____ Provided material
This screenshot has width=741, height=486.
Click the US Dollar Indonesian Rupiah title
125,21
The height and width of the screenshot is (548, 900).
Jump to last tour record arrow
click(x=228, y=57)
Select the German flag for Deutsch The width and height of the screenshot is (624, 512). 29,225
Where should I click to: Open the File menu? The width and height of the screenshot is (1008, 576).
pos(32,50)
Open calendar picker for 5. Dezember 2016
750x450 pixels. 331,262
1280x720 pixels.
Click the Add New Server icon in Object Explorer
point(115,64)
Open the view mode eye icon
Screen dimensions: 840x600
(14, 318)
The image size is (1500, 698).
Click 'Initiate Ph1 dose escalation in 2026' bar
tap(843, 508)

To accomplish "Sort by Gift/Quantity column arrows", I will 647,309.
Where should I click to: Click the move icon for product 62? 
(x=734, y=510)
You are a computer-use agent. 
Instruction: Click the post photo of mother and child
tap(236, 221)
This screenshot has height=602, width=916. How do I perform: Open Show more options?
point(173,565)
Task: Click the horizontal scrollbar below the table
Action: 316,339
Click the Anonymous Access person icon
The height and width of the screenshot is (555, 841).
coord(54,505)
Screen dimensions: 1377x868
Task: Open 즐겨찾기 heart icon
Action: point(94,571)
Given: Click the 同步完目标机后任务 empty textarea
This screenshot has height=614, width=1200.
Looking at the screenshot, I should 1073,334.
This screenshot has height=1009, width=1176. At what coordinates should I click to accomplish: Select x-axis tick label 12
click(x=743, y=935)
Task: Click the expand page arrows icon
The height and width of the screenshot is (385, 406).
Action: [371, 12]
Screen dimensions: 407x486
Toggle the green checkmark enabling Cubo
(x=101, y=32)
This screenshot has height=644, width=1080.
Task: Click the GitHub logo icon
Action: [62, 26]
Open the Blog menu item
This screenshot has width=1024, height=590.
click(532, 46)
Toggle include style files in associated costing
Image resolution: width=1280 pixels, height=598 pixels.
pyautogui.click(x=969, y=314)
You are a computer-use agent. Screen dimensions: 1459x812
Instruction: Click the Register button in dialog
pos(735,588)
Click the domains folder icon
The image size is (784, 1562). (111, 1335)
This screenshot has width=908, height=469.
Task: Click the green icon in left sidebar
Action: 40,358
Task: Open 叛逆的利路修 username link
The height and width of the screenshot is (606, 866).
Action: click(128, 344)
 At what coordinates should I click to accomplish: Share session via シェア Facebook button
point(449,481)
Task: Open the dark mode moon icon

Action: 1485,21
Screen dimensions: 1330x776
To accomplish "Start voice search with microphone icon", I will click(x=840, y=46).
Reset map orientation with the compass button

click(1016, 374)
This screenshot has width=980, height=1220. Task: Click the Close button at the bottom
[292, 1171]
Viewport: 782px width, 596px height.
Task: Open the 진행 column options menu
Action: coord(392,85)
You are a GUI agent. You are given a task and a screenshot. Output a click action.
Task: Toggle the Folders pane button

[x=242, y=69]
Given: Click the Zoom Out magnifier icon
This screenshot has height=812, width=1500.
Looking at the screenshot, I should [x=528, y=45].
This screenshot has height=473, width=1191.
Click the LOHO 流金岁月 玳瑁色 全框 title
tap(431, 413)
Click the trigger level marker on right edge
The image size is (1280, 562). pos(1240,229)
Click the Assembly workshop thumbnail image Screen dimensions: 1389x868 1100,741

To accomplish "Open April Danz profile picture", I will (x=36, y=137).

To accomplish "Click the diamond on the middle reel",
________
Begin with the first line of the records and finish with the line containing "Select the German". Reproduce those lines exactly, both ends included, and nothing else.

This screenshot has width=741, height=486.
Click the US Dollar Indonesian Rupiah title
125,21
The height and width of the screenshot is (548, 900).
Jump to last tour record arrow
click(x=228, y=57)
Select the German flag for Deutsch The width and height of the screenshot is (624, 512). 29,225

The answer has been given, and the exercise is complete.